Work instruction -> In the entries that follow, find the line containing "The width and height of the screenshot is (451, 402)."; from there, copy every line exactly through the line containing "Click the 28 level on the price axis".

Source data ->
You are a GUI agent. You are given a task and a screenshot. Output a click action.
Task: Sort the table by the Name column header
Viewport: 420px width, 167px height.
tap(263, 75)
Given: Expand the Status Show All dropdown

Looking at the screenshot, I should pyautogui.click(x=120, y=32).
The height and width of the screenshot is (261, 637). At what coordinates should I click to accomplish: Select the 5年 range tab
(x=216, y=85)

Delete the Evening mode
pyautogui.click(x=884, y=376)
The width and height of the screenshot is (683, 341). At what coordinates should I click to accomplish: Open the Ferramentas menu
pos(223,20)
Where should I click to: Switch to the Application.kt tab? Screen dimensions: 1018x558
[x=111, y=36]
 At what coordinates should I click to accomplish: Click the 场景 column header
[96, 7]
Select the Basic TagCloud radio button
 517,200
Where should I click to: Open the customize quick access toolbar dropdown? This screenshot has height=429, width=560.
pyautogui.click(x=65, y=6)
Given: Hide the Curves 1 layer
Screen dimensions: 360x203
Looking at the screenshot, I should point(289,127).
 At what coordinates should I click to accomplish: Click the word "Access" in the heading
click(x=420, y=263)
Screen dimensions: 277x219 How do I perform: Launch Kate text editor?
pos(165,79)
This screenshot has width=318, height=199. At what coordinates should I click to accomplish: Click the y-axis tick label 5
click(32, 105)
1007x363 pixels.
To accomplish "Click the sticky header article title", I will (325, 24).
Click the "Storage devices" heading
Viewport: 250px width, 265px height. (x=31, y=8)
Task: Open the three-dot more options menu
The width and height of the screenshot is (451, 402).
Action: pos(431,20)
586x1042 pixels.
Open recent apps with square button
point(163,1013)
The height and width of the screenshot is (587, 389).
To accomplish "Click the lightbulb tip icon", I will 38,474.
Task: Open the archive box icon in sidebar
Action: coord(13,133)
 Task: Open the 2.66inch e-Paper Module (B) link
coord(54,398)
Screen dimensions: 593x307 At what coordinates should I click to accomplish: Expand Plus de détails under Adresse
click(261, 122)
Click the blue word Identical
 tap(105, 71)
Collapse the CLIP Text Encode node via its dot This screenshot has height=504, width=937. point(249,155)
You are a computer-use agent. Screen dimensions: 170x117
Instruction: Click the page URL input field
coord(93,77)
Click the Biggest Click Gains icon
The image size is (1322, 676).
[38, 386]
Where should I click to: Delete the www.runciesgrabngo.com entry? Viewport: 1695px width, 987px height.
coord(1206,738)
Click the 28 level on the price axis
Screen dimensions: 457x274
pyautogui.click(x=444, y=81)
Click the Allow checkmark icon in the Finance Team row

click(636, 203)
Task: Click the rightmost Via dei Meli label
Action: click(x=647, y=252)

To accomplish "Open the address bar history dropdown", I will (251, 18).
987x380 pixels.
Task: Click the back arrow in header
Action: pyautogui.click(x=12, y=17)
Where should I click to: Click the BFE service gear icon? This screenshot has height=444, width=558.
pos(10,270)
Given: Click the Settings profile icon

Written answer ->
The width and height of the screenshot is (451, 402).
Action: pos(431,20)
586x1042 pixels.
Open recent apps with square button
point(163,1013)
The height and width of the screenshot is (587, 389).
To accomplish "Click the lightbulb tip icon", I will 38,474.
Task: Open the archive box icon in sidebar
Action: coord(13,133)
 Task: Open the 2.66inch e-Paper Module (B) link
coord(54,398)
Screen dimensions: 593x307 At what coordinates should I click to accomplish: Expand Plus de détails under Adresse
click(261, 122)
Click the blue word Identical
 tap(105, 71)
Collapse the CLIP Text Encode node via its dot This screenshot has height=504, width=937. point(249,155)
You are a computer-use agent. Screen dimensions: 170x117
Instruction: Click the page URL input field
coord(93,77)
Click the Biggest Click Gains icon
The image size is (1322, 676).
[38, 386]
Where should I click to: Delete the www.runciesgrabngo.com entry? Viewport: 1695px width, 987px height.
coord(1206,738)
Click the 28 level on the price axis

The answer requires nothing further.